12 Years Ago...

Dear Diabetes,

I was nineteen when we discovered you. I thought I needed glasses because I woke up one day and could no longer see the whiteboard during class. That symptom was obvious, the others were easier to ignore. It didn’t occur to me that the thirst I had wasn’t normal. Gallons of water. A thirst I could never quench.

You tricked me. I had convinced myself I was gaining weight. I was eating EVERYTHING in sight, topping it off with dessert, and still I didn’t feel full. I was starving. Then you wouldn’t let me exercise anymore. I could hardly make it up the four flights of stairs without stopping to catch my breath. I had to give up running because I just didn’t have the energy. Even if I had a full-length mirror I don’t know that I would have seen myself turning into a skeleton. I had dropped 25 pounds with no exercise and eating more food than I ever had before in my life. That just couldn’t be possible.

But then Luke figured you out. After our long drive home from Santa Cruz he looked up all my symptoms in a medical book. The phone rang at 2 am, “Laura, go wake up your parents, I think you have diabetes.” My mom laid in bed with me until I fell asleep that night. I think she was scared to leave me. My sisters cried the next morning when they saw me. You had changed me. I looked sick, really sick.

I don’t remember any tears during the doctors’ appointments. There was the orange the nurse used to show me how to give an injection. I think I poked the orange once and then I had to do it to myself. It wasn’t a choice. You were here to stay. And overnight my life had changed.

At first you intrigued me. This new life full of injections and blood sugars. New gadgets, new rules, numbers, insulin, glucose tabs. Explaining it to everyone. I remember bits and pieces of the rest of that Thanksgiving weekend. Never would eating and celebrating be the same for me.

When I drove away from my parents’ house, back up north to college, I had a knot in my stomach. I hoped I could do it, but I wasn’t sure that I could. You came with a lot of rules. A lot of things to remember, and what if I forgot them? “Never be without your supplies. Be ready for a low blood sugar. Watch what you eat. Don’t forget to test, test, test. Be sure to tell the other students living with you. Don’t be a closet diabetic. You want people to know how to help you if they need to.” The fear started to set in. I felt alone. So scared and so alone. I wasn’t sure how I would do it on my own.

But I did. I had moments of panic. Crying in the shower, or alone in bed as I tried to fall asleep. Sobbing on the phone with my mom, unable to speak because of the choking sobs. The carefree life I had known as a nineteen year-old college student was gone. The fear of going blind, amputations, low blood sugars, kidney failure, and maybe even death was part of what you brought into my life. And I SO badly wanted to have a family one day. I couldn’t bare the thought of you taking that from me.

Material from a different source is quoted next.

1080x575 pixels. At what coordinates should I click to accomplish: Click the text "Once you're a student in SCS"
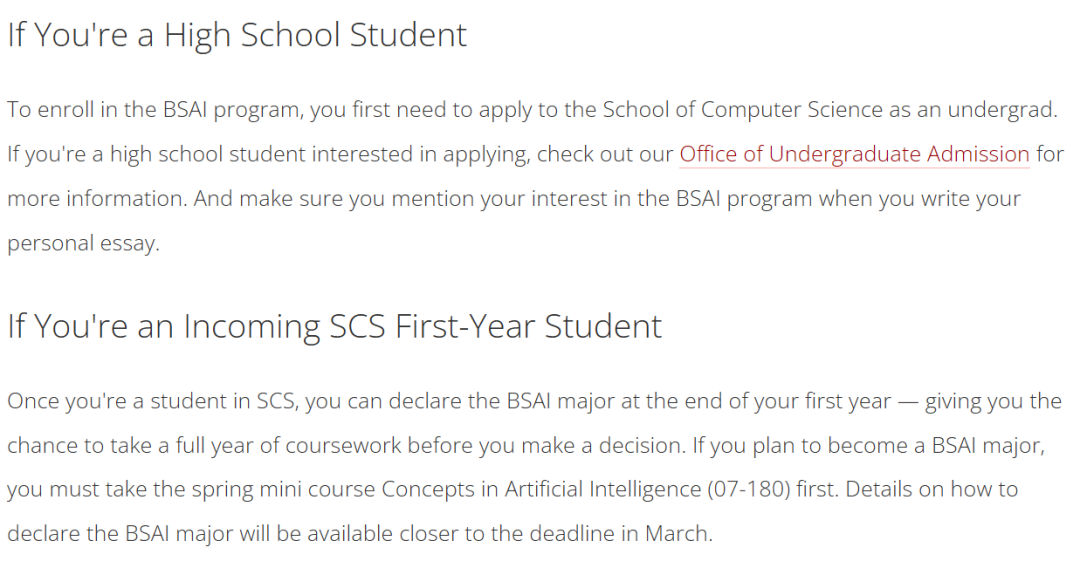(151, 401)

And so I worked hard at taking care of you. And it paid off. More than you could ever know, it’s paid off.

But you’ve made me work for it, and it never gets easy. Twelve years later, and you still surprise me, frustrate me, scare me, and so often overwhelm me. I wish you would decide to leave or just disappear for a day. I’d settle for just one day.

~Laura

November, D-blog Day, and some Halloween

November. It’s Diabetes Awareness Month, today is D-blog day, November 14th is World Diabetes Day, and this month also happens to be my diaversery (anniversary of my diagnosis).

The month started off bad... hours and hours of back and forth with insurance and the mail-in pharmacy about getting my insulin to me. (After crying to one person, I actually had to threaten that without insulin I would die, so they needed to figure something out.) SO frustrating! Anyway, insulin finally arrived before I ran out of it, fortunately.

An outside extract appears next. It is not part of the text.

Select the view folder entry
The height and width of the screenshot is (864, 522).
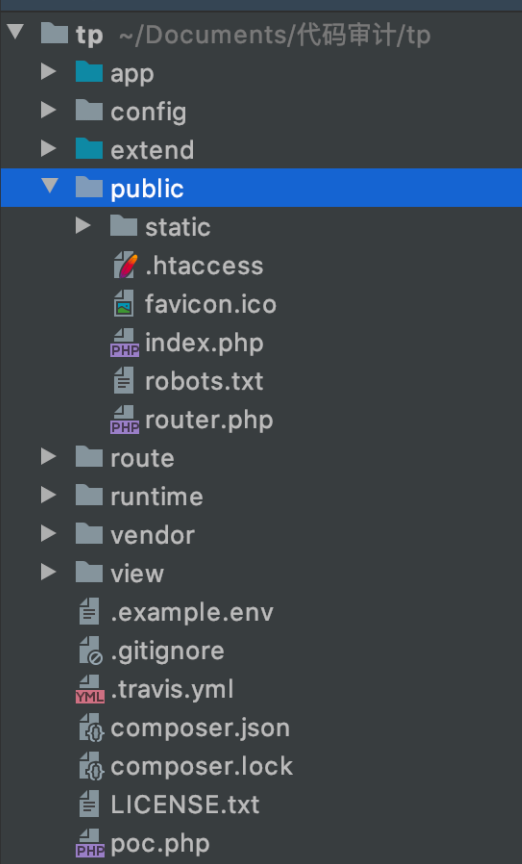pyautogui.click(x=137, y=574)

It’s during those moments I hate this disease. Crying on the phone, hoping my kids don’t run into the room and see me in tears. Trying to keep it together while inside I feel so helpless, frustrated, scared, and just angry. This isn’t how I want to spend my day or my life, so I try not to let myself stay there for long. But from time to time it is how I feel.

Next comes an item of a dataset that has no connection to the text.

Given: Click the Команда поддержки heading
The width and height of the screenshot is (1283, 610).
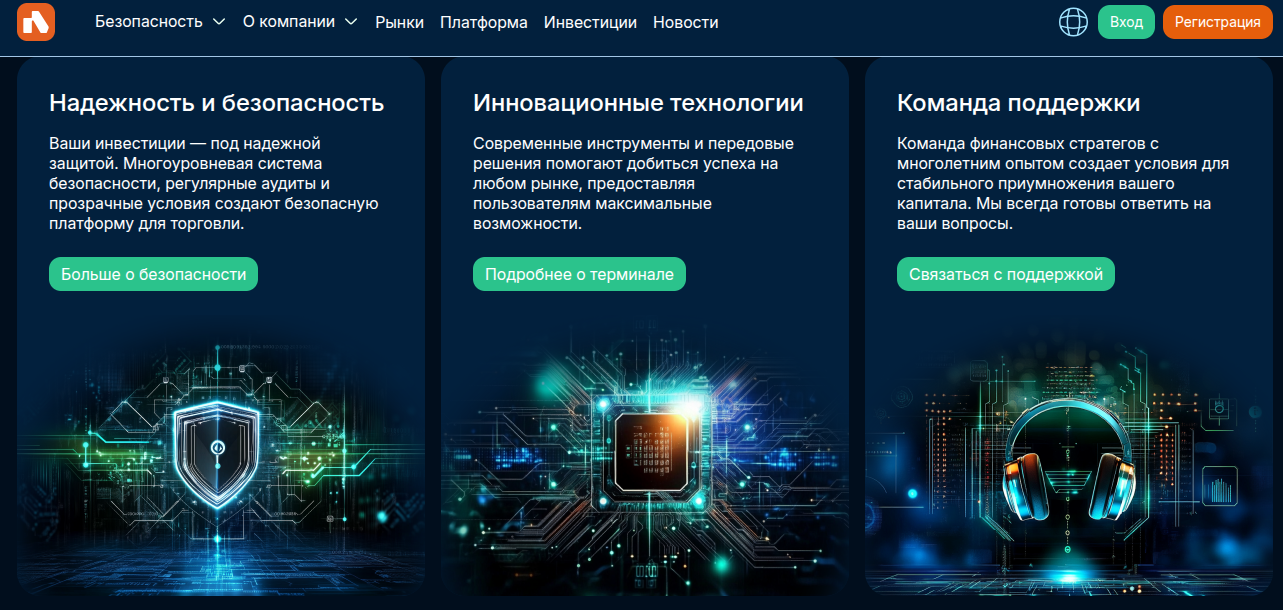Looking at the screenshot, I should 1018,103.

My week with diabetes got better. Sunday Luke, the kids, and I went to the San Diego JDRF walk. We walked with the UCSD Diabetes and Pregnancy Program group which consisted of two other moms with diabetes and my amazing nurse who helped me through all three of my pregnancies. It is just a postitive, hopeful, and uplifting event. And pushing all three of my babies felt like sweet success.

And just for fun a few Halloween photos...

(Sorry about the randomness of these photos. It's late and I can't figure out how to get them lined up.)

Baby Fingers

I sometimes wonder how my diabetes affects my kids. They will only know a mom who has type 1 diabetes. They recognize the beeps and buzzing from my pump. It is often that all four of us are crowded into the bathroom during an insulin pump change. (It is hard to ask a 5, 3, and 1 year old to give me some privacy. Either they’re in there too, or pounding on the door to be let in.) They don’t even blink at the sight of a needle. “Does it hurt?” They often ask as I poke a new infusion site into my body. “Just for a minute,” I answer them truthfully.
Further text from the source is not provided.